Hotrod

Hotrod is a distributed data processing system that simply and easily allows you to manipulate data that you send to your existing data analytics systems, SIEM or other data hungry applications, while at the same time reducing volume and increasing the value of that data.

It does so by supporting a distributed architecture which allows you to collect and process data as close to the data source as possible, combined with a feature rich and expressive language (pipes) that allows anyone to get data into the preferred (data analytics) systems without needing to be a developer or an expert.

The pipes language has been thoughtfully crafted using lessons learnt by Panoptix over more than a decade of working with distributed and high volume data analytics systems and seeing the challenges that can arise when faced with the dynamic nature of on-boarding new data sources.

pipes have built-in analytics capabilities that are available close to your data sources, and is the perfect companion to your existing data analytics systems.

Hotrod and the pipes language is simple enough to use frequently and regularly but still powerful enough to enable you to easily on-board even the most challenging data sources, thus enabling you to rapidly achieve maximum value out of your data analytics investments.

Hotrod Uses

  • Receiving and harvesting data from a diverse collection of data sources.

  • Reducing data volumes through clever manipulation of the format and layout of the data.

  • Enriching data to add the maximum amount of value possible in the shortest possible time.

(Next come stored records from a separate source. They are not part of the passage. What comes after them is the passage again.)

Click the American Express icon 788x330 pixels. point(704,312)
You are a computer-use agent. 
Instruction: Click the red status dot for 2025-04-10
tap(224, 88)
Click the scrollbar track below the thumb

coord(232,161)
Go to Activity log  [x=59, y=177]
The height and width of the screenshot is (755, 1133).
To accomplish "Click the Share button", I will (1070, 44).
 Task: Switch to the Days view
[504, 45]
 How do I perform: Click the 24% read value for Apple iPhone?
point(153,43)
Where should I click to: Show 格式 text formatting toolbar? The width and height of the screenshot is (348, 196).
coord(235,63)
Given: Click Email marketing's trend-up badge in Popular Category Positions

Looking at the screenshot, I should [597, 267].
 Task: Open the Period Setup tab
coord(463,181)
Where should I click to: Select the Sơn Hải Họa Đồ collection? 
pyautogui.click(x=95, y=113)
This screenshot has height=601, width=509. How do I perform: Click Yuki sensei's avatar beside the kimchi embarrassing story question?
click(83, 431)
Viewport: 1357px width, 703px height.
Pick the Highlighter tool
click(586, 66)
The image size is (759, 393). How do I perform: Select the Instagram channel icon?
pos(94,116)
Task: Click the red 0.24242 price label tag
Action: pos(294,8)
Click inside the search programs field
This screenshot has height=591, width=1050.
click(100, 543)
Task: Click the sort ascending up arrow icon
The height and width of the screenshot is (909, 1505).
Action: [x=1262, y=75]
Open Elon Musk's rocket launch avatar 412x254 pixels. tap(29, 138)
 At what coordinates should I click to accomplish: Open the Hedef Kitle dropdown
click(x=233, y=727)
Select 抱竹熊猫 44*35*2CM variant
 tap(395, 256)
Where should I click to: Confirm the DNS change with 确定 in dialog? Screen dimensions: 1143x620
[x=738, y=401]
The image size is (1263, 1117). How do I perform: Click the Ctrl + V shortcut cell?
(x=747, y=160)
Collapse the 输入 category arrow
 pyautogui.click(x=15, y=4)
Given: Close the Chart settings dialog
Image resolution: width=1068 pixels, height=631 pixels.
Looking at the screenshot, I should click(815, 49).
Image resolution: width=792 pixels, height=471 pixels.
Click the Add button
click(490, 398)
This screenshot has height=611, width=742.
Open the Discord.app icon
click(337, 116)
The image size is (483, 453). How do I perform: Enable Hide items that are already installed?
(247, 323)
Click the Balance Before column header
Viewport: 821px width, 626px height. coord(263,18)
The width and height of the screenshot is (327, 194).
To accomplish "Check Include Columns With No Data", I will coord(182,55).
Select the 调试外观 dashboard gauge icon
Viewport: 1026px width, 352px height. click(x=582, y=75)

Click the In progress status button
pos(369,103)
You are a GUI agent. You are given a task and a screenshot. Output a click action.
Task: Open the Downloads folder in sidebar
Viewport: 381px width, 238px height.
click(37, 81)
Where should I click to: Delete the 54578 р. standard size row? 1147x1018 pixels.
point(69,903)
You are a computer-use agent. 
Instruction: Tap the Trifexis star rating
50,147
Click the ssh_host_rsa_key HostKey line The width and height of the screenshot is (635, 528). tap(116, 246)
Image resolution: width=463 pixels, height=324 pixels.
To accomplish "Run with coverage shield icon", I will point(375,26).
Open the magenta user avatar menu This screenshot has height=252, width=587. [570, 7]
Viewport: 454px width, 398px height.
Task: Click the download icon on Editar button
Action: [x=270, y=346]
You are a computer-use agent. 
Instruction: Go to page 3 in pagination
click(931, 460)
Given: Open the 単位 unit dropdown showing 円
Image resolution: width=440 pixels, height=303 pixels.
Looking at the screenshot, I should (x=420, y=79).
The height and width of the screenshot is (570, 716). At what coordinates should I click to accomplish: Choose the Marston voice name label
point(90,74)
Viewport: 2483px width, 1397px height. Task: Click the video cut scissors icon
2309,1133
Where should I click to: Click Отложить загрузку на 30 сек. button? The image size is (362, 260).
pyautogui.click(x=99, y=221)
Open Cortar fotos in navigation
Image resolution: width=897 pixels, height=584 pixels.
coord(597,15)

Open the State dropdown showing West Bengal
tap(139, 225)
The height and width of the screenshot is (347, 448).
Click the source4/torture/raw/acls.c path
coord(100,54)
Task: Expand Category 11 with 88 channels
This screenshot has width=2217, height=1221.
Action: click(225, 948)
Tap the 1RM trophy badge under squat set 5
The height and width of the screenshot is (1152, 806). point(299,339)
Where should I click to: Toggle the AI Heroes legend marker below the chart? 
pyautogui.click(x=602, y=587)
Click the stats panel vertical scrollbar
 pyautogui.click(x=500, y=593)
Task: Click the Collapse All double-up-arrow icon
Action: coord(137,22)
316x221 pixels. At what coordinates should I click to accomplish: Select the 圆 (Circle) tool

  • Generating valuable data from legacy utilities and tools that generally require software development to integrate into existing data analytics systems.

Why another language?

pipes were born out of the experience of the founders building enterprise data analytics systems with products such as Splunk and Elasticsearch. It is the tool that we always wanted when doing those deployments.

There are many developer tools available to do integrate data into data analytics system but very few of these systems cater for administrators and analysts themselves.